Union of Filipro Employees v. Vivar, Jr.
NEW DOCTRINEFacts
The Antecedents: This labor dispute concerns the exclusion of sales personnel from holiday pay awards and the change of the divisor in computing benefits from 251 to 261 days by Filipro, Inc. (now Nestle Philippines, Inc.). The Union of Filipro Employees (UFE) and Filipro agreed to submit the case to voluntary arbitration. Procedural History: Arbitrator Benigno Vivar, Jr. initially directed Filipro to pay monthly paid employees holiday pay. Filipro sought clarification, requesting a limitation of the award to three years and the exclusion of sales personnel. UFE argued for the award's retroactivity to the Labor Code's effectivity, the entitlement of sales personnel to holiday pay, and the preservation of the 251 divisor as an established benefit. The arbitrator ruled that the holiday pay award would be effective from November 1, 1974, but excluded sales personnel as field personnel. He also ruled that the divisor should change from 251 to 261 days and ordered reimbursement for overpayments due to the 251 divisor. Both parties filed motions for reconsideration. The arbitrator treated these as appeals and forwarded the case to the National Labor Relations Commission (NLRC). The NLRC remanded the case to the arbitrator, citing lack of jurisdiction over voluntary arbitration decisions. The arbitrator refused to take cognizance, citing his resignation. The Petition: The UFE questioned whether Nestle's sales personnel are entitled to holiday pay and whether the divisor should be changed from 251 to 261 days, leading to alleged overpayments.

+--

▸ **THINGS TO DO**
1. List the three arguments UFE raised in response to Filipro's request for clarification, as given in the Filipro case summary.
2. According to the Filipro case summary, from what date did the arbitrator make the holiday pay award effective?
3. Please translate this sentence from the Filipro case summary into Spanish: "The NLRC remanded the case to the arbitrator, citing lack of jurisdiction over voluntary arbitration decisions."

▸ **PROVIDED DATA**
+--

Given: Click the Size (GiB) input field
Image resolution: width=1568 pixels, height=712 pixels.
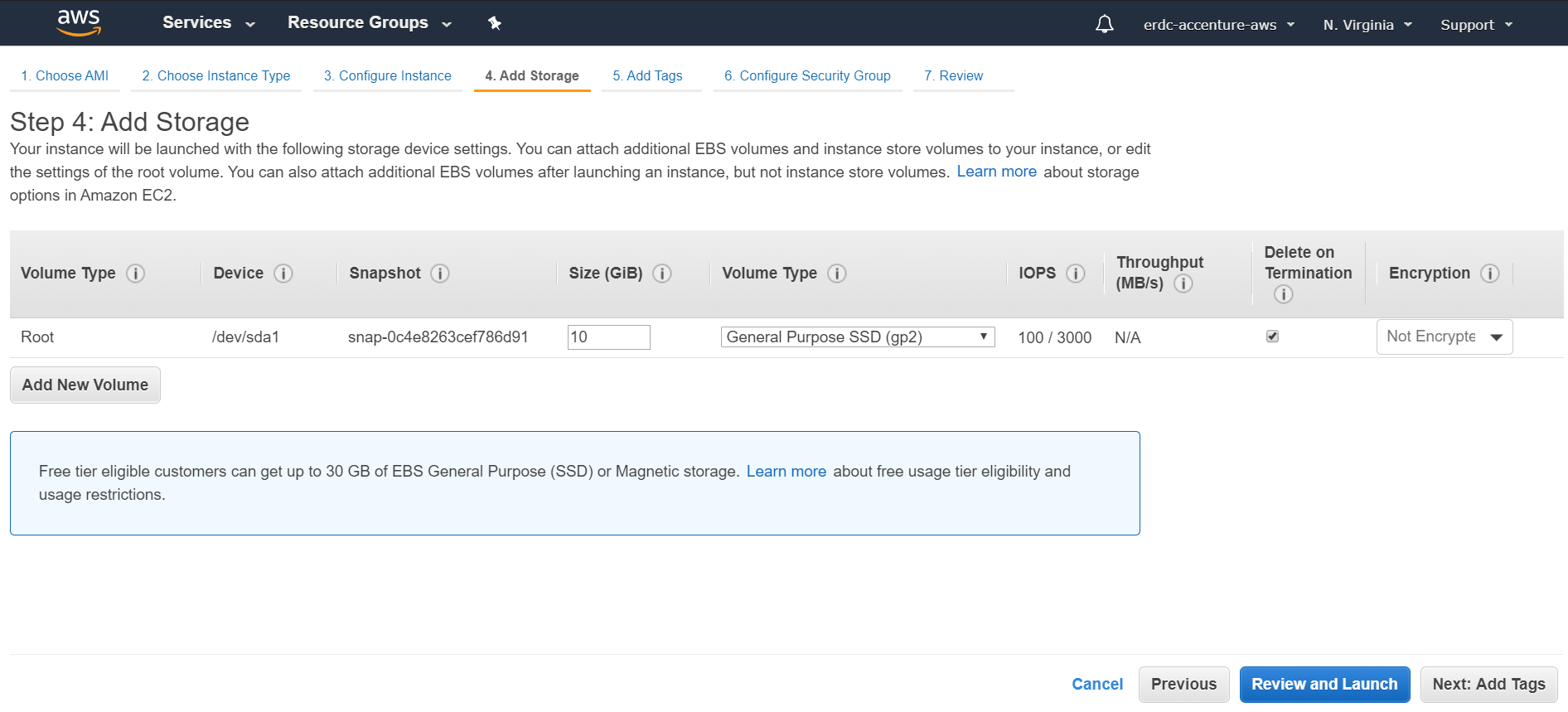Looking at the screenshot, I should pos(608,337).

+--

▸ **EXERCISE RESPONSES**
1.
- The holiday pay award should be retroactive to the Labor Code's effectivity.
- Sales personnel are entitled to holiday pay.
- The 251 divisor should be preserved as an established benefit.

2. November 1, 1974.

3. La NLRC devolvió el caso al árbitro, alegando falta de jurisdicción sobre las decisiones de arbitraje voluntario.